The Italian government announced on Friday it would pay 57.5 million euros in compensation to cruise companies affected by the decision to ban large ships from Venice's fragile lagoon.

A cruise ship in St Mark's Basin, Venice.
The decision to limit cruise ship access to the Venice lagoon has come at a cost. Photo: Miguel Medina/AFP

The new rules, which took effect in August, followed years of warnings that the giant floating hotels risked causing irreparable damage to the lagoon city, a UNESCO world heritage site.

READ ALSO: Venice bans large cruise ships from centre after Unesco threat of ‘endangered’ status

Some 30 million euros has been allocated for 2021 for shipping companies who incurred costs in “rescheduling routes and refunding passengers who cancelled trips”, the infrastructure ministry said in a statement.

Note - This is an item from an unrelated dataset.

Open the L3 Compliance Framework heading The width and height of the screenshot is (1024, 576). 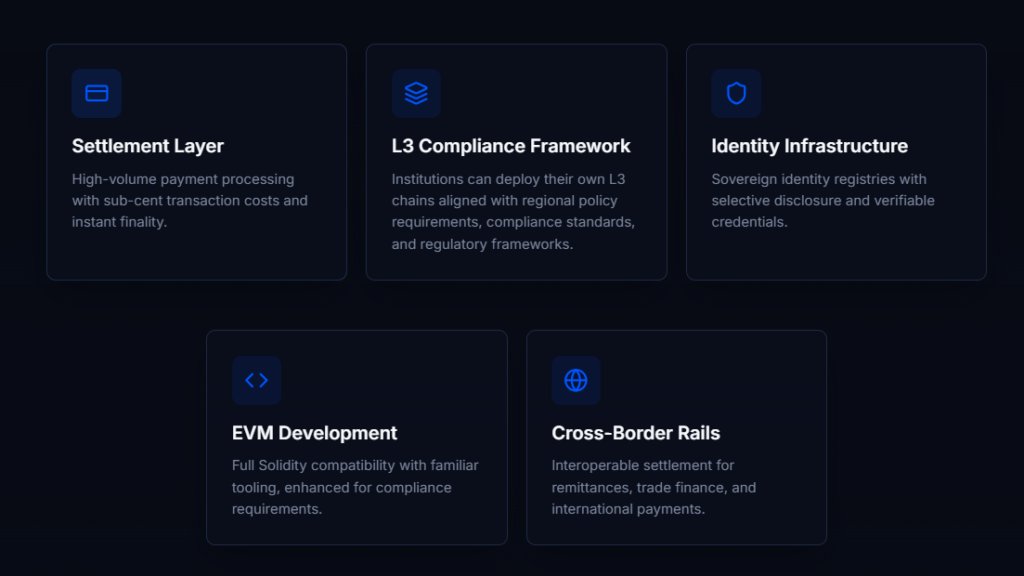(x=511, y=146)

A further 27.5 million euros – five million this year and the rest in 2022 – was allocated for the terminal operator and related companies, it said.

The decision to ban large cruise ships from the centre of Venice in July came just days before a meeting of the UN’s cultural organisation Unesco, which had proposed adding Venice to a list of endangered heritage sites over inaction on cruise ships.

READ ALSO: Is Venice really banning cruise ships from its lagoon?

Under the government’s plan, cruise ships will not be banned from Venice altogether but the biggest vessels will no longer be able to pass through St Mark’s Basin, St Mark’s Canal or the Giudecca Canal. Instead, they’ll be diverted to the industrial port at Marghera.

But critics of the plan point out that Marghera – which is on the mainland, as opposed to the passenger terminal located in the islands – is still within the Venice lagoon.

Some aspects of the plan remain unclear, as infrastructure at Marghera is still being built. Meanwhile, smaller cruise liners are still allowed through St Mark’s and the Giudecca canals.

Cruise ships provide a huge economic boost to Venice, but activists and residents say the ships contribute to problems caused by ‘overtourism’ and cause large waves that undermine the city’s foundations and harm the fragile ecosystem of its lagoon.